Document section ->
/---

We are not solving, we are simplifying: For the first, note that

$$\left(\frac{x^{-2}+y^{-1}}{xy^2}\right)^{-1}\;=\; \frac{xy^2}{x^{-2} + y^{-1}}\;=\;\frac{xy^2}{\large\frac{1}{x^2} + \frac{1}{y}}$$

Try now to multiply numerator and denominator by $x^2y$:

$$\frac{xy^2}{\left(\large\frac{1}{x^2} + \frac{1}{y}\right)}\cdot \frac{(x^2y)}{(x^2y)} \quad = \quad\frac {x\cdot x^2 \cdot y^2 \cdot y}{\left(\large\frac{x^2y}{x^2} + \frac{x^2y}{y}\right)}\quad =\quad \frac{x^3y^3}{y + x^2} $$


For the second, again, we are simplifying:

$$\left(\frac{3}{A^{-3}B^{-2}}\right)^{-2} \quad = \quad \frac{3^{-2}}{A^{(-3)(-2)}B^{(-2)(-2)}}\quad = \quad \frac{1/9}{A^6B^4}\quad =\quad \frac{1}{9A^6B^4}$$


(as per my now deleted comment below)

\---

Written problem 1 ->
Write out the lines of the listing starting with the line containing "You are a GUI" and going on through the last line of the listing, both included, leaving the pictures out.
The listing that comes next has no connection to the algebra text above.

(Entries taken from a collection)
/---

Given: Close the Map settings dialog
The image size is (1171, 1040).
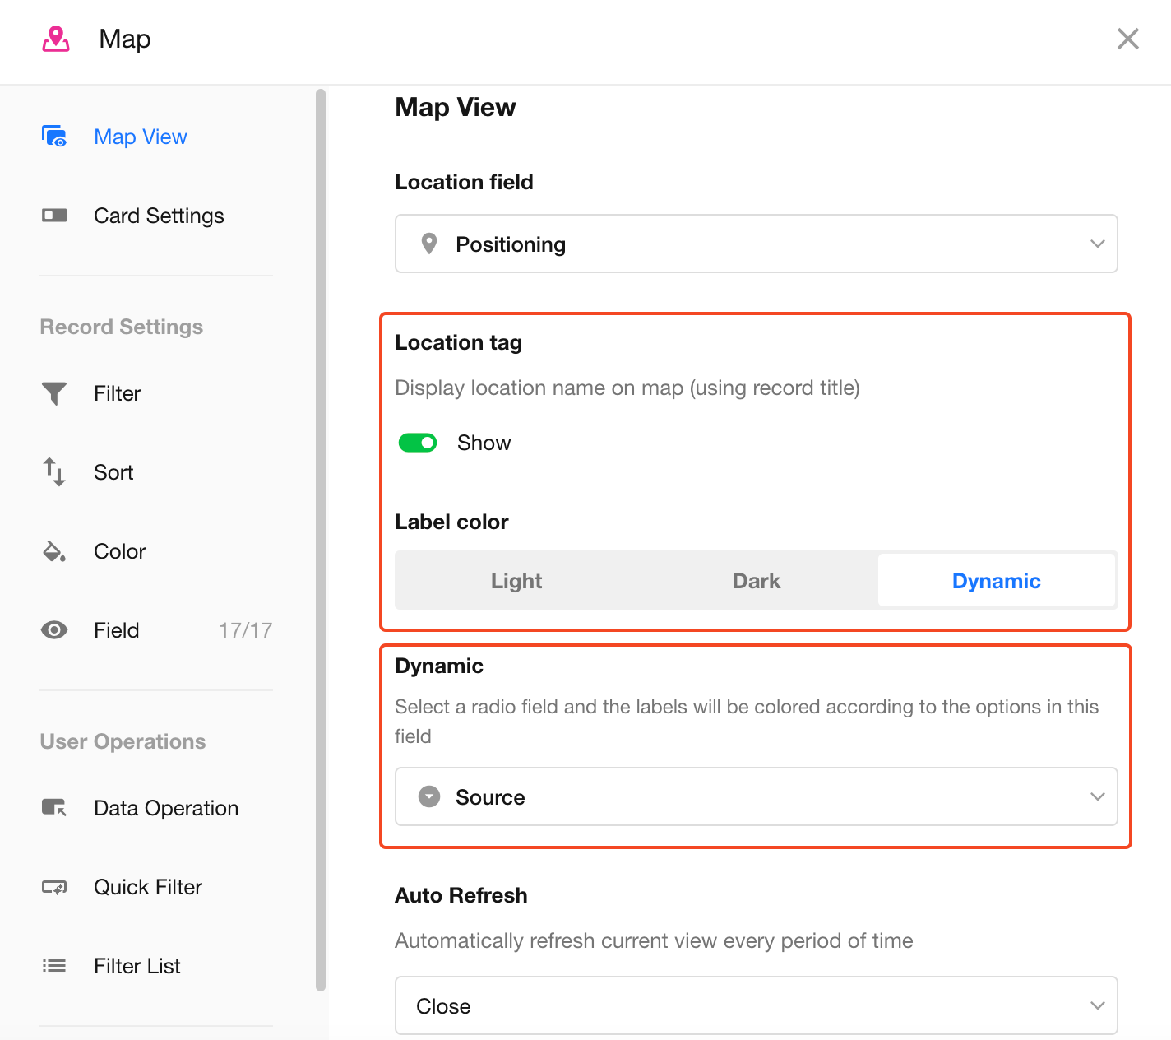Looking at the screenshot, I should [1127, 39].
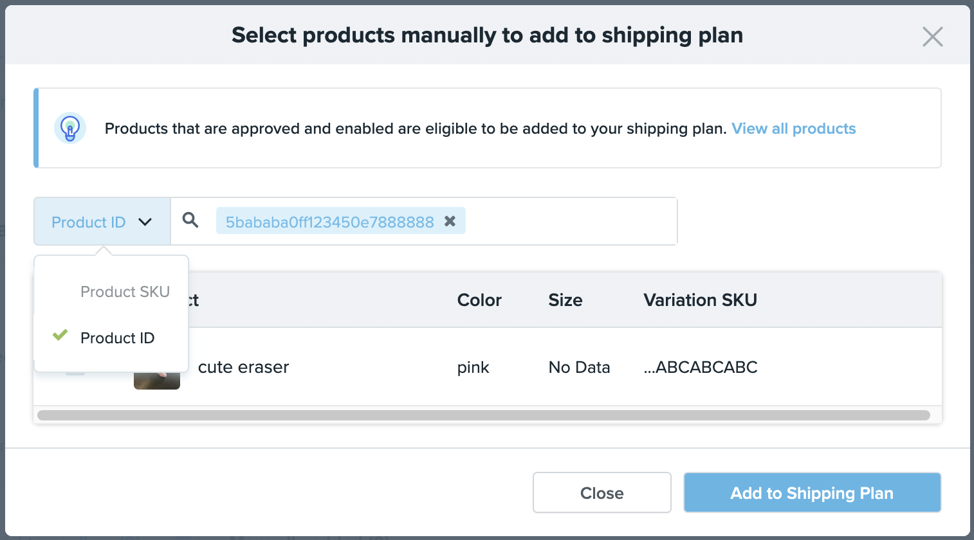Screen dimensions: 974x540
Task: Click the horizontal scrollbar under the table
Action: [x=483, y=415]
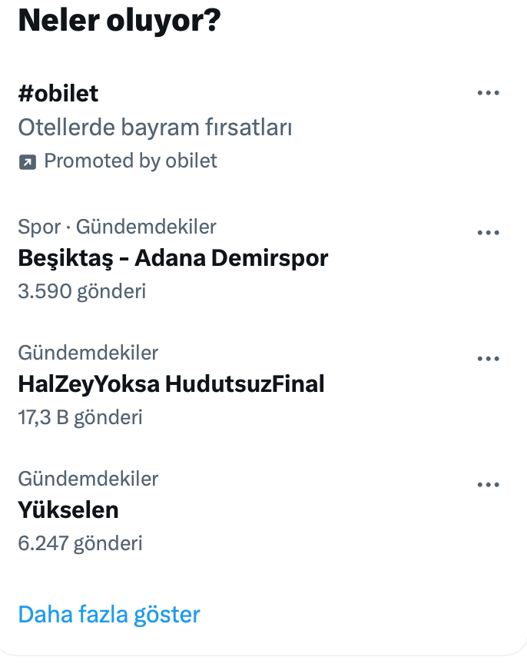Click the three-dot menu next to Beşiktaş trend
Image resolution: width=527 pixels, height=667 pixels.
(x=488, y=231)
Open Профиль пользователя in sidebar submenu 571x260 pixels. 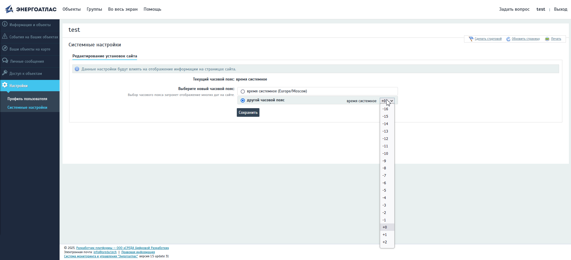(27, 99)
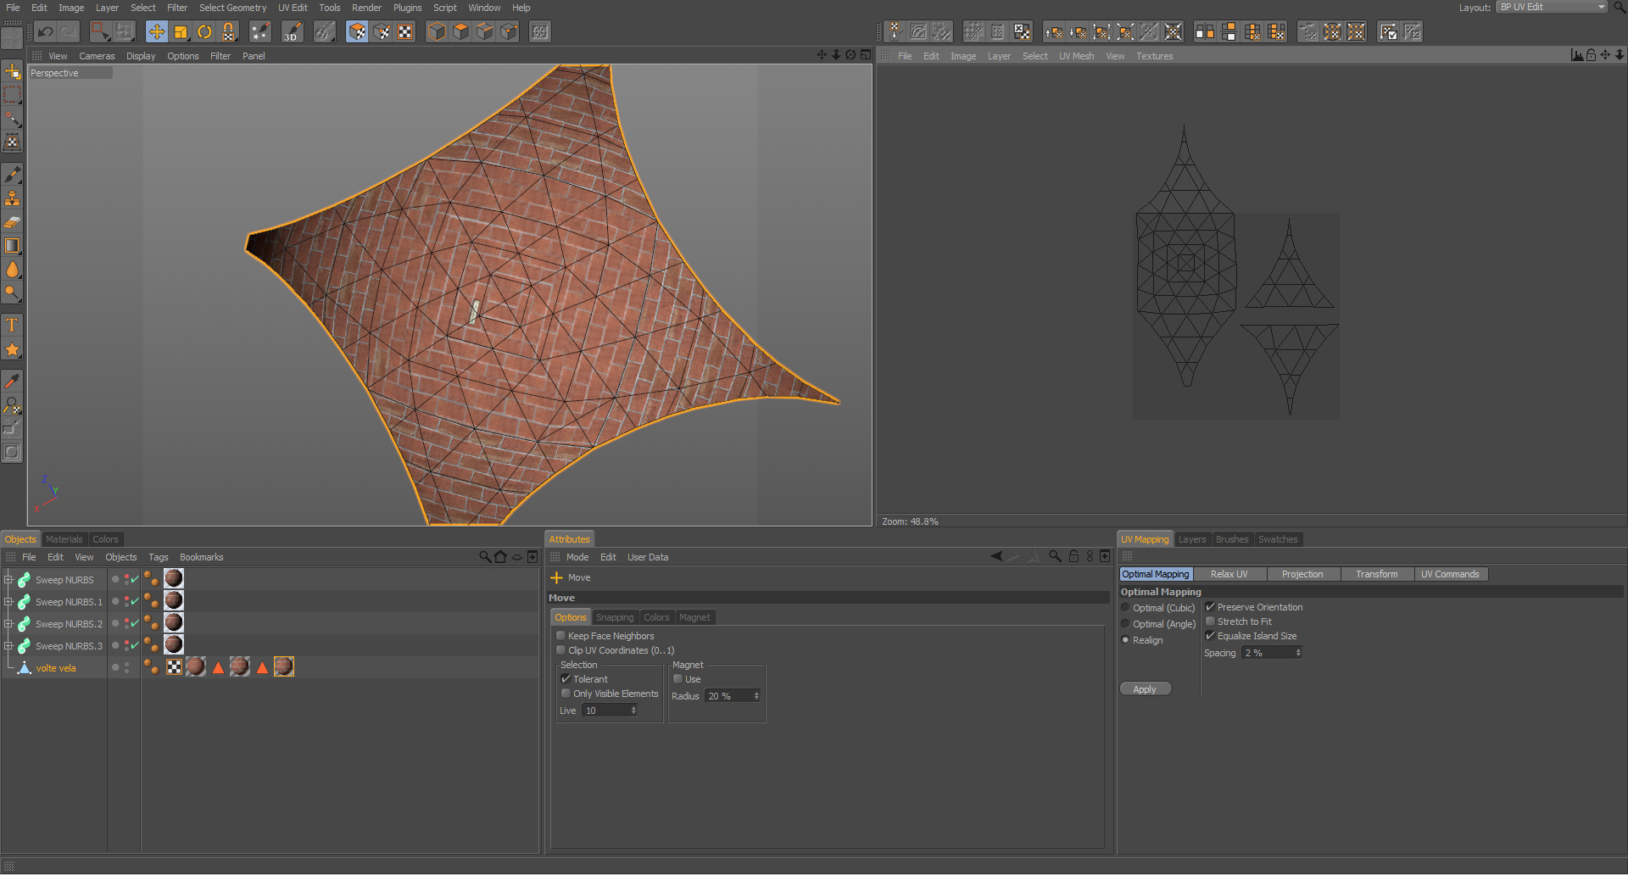Expand the Sweep NURBS tree item

click(8, 580)
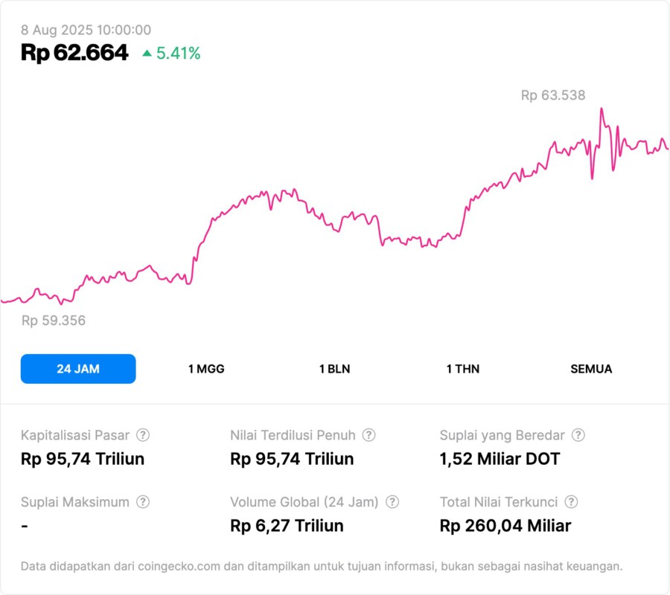
Task: Click the Rp 63.538 high price label
Action: point(552,95)
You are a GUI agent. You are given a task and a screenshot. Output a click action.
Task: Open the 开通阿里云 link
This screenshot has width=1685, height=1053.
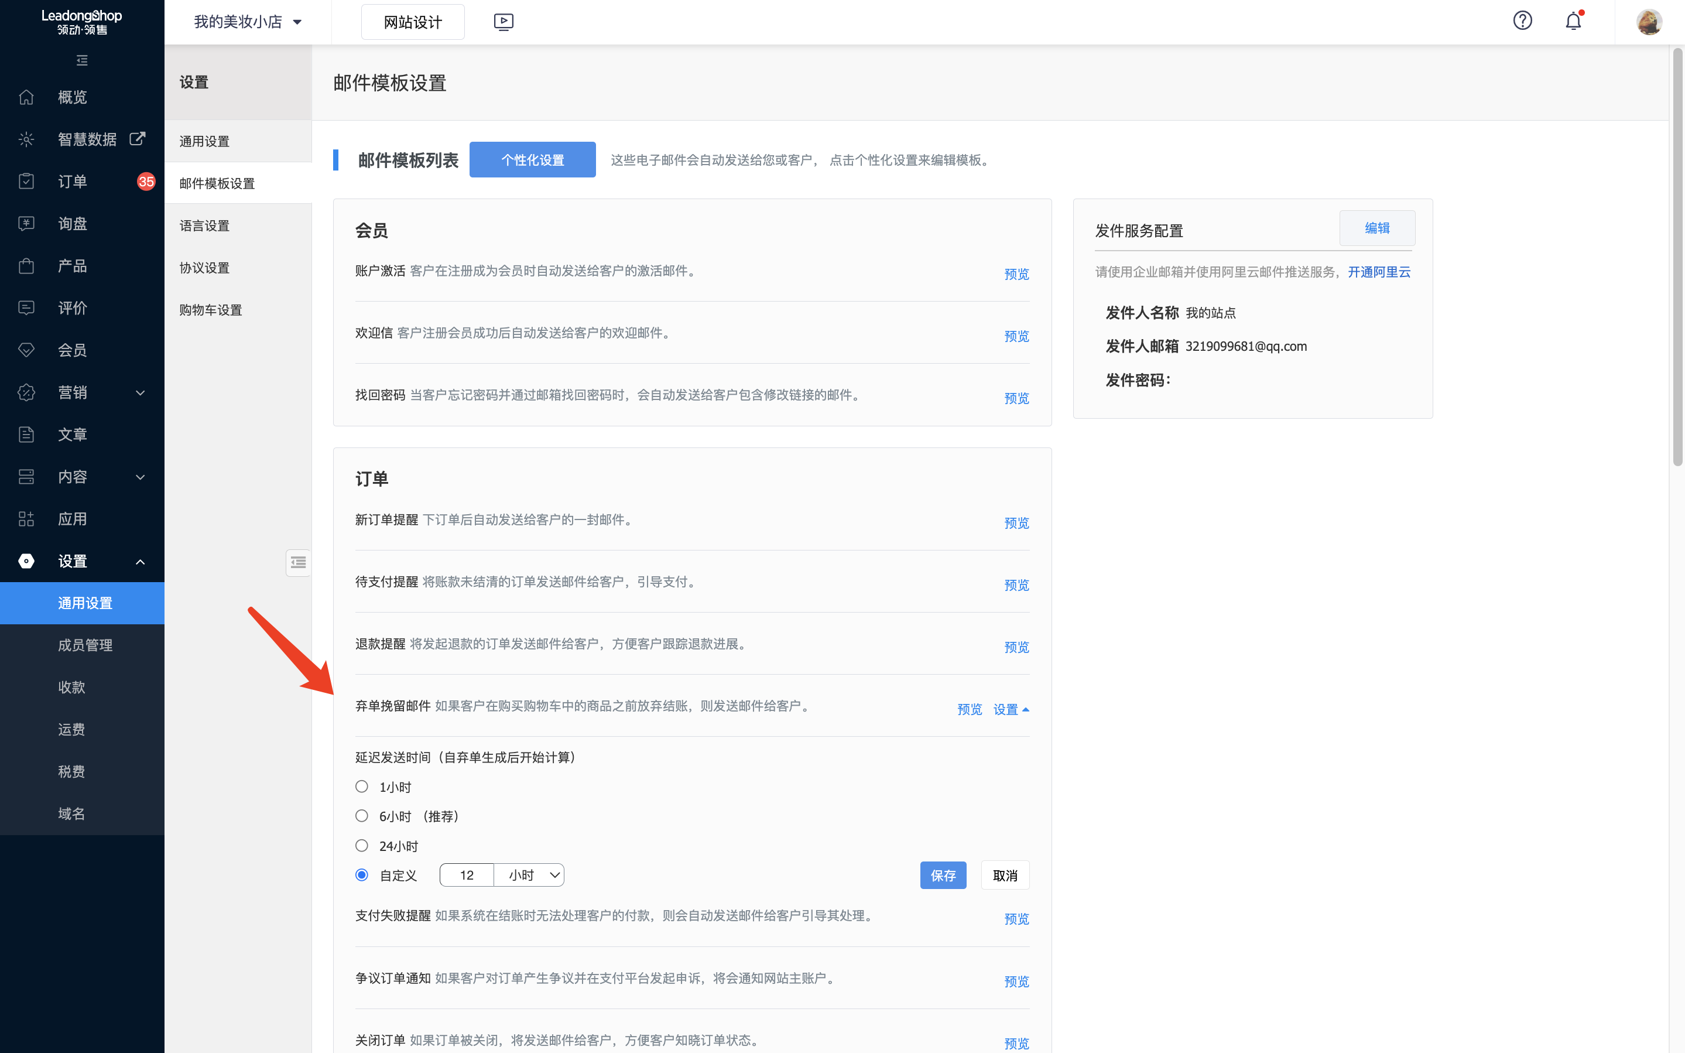(x=1379, y=272)
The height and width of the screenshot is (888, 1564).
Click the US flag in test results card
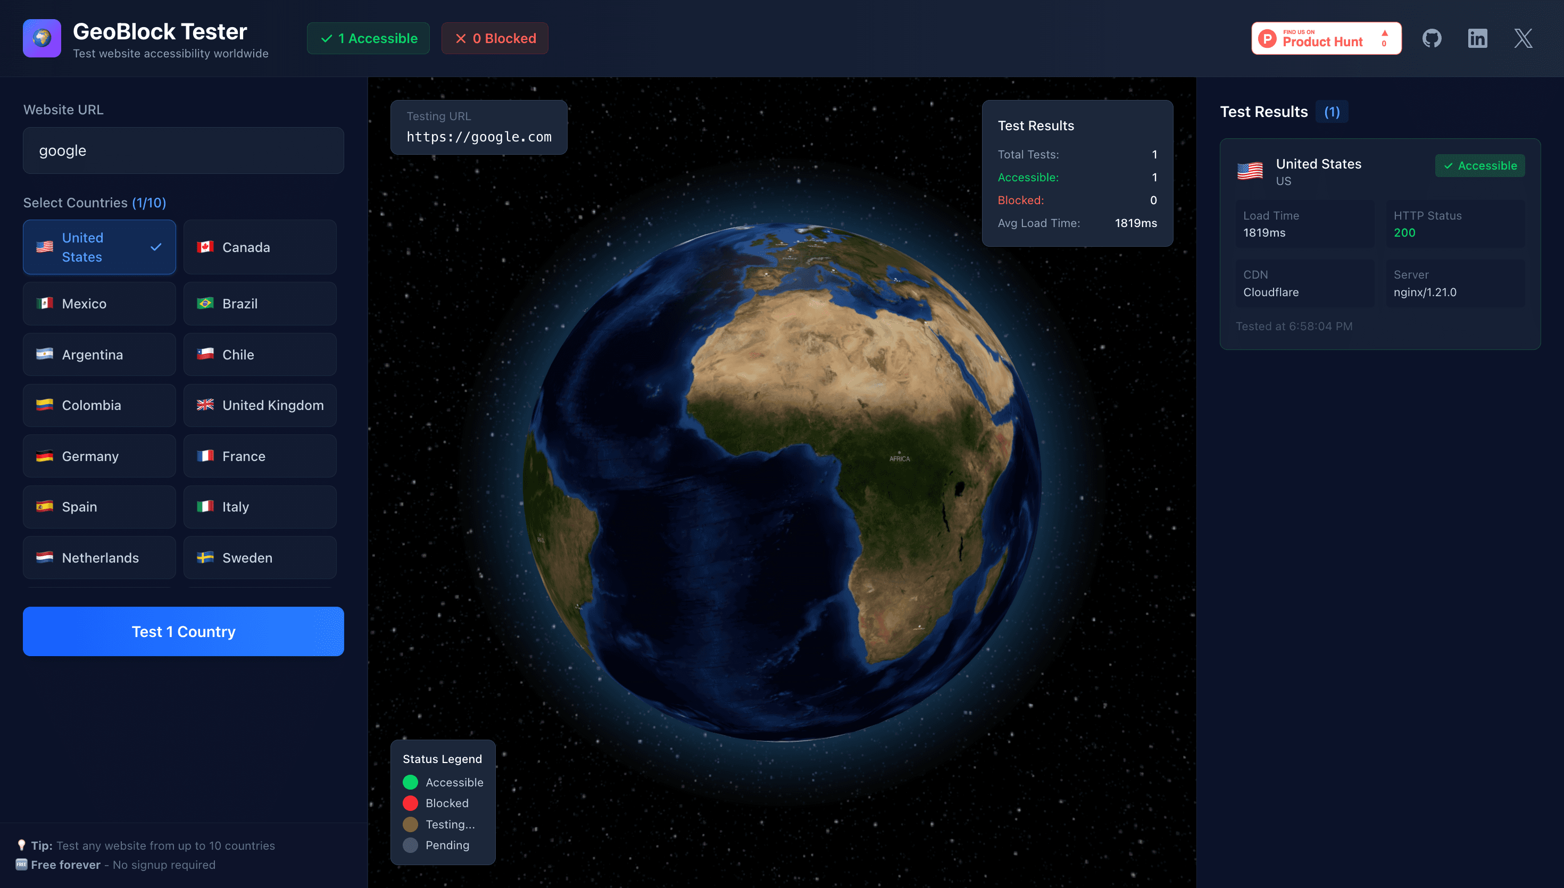click(1250, 171)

\---

Written problem 2 ->
In the algebra text, what expression are the numerator and denominator multiplied by in the first simplification?

Right answer 1 ->
You are a GUI agent. You are given a task and a screenshot. Output a click action.
Task: Open the 开通阿里云 link
This screenshot has width=1685, height=1053.
(x=1379, y=272)
The height and width of the screenshot is (888, 1564).
Click the US flag in test results card
click(1250, 171)

Right answer 2 ->
They are multiplied by $x^2y$.